Kelehe was the 16th person to finish last year.
“I didn’t have a good race last year, mostly because of cramps, but I’m confident that I will do well this year. I need to defend my up-run title,” said the policeman from Rustenburg.
Kelehe, who has four gold medals to his name, finished in a creditable ninth position at the 100km World Championships, held in Spain in November.
“The experience I got from the 100km will come in very handy, so the competition must look out,” he said.
Kelehe is not expecting to have an easy race as he will be up against the likes of last year’s Comrades winner, David Gatebe; six-time gold medallist and 2012 winner, Ludwick Mamabolo; and Bongumusa Mthembu, who won the race in 2014 and came third last year.
Mthembu has five Comrades gold medals in his locker and he came second at last year’s 100km World Championships.
“It’s anyone’s race really, because we’ve also got some very talented novice runners who have qualified to run their first Comrades,” said Sifiso Nzuza, who is the Comrades Marathon Association chairperson.
The association is now in the final stages of verifying the 20 000 entrants and, by Thursday, almost 19 000 had qualified, more than 16 000 of which were men.
For the first time in 16 years, runners will finish their up-run at Scottsville Racecourse in Pietermaritzburg, not far from the previous finish at the Oval Cricket Stadium.

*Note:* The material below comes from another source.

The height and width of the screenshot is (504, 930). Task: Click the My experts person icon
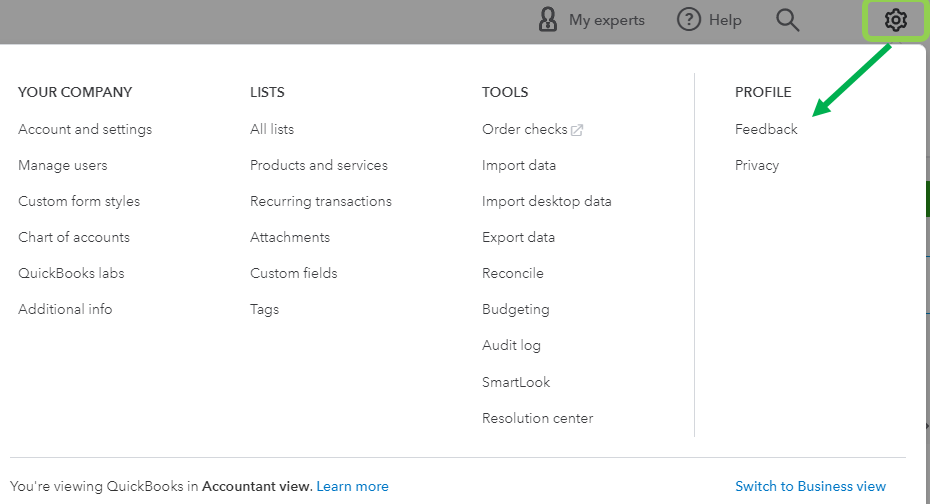pos(548,20)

“The Oval was great, but it was small in terms of capacity. There was congestion and it caused delays when rescue buses brought runners to the medical tent,” Nzuza explained.
He said the new venue would accommodate more spectators and neighbouring schools had offered the use of their parking areas.
Runners from other provinces are expected to arrive on Saturday morning.
“Some runners – I’d say about 1 000 of them – stay at the accommodation we offer in Pietermaritzburg because they can’t afford to book into hotels, so we provide them with beds, meals and transport. They can stay with us until Monday,” Nzuza said.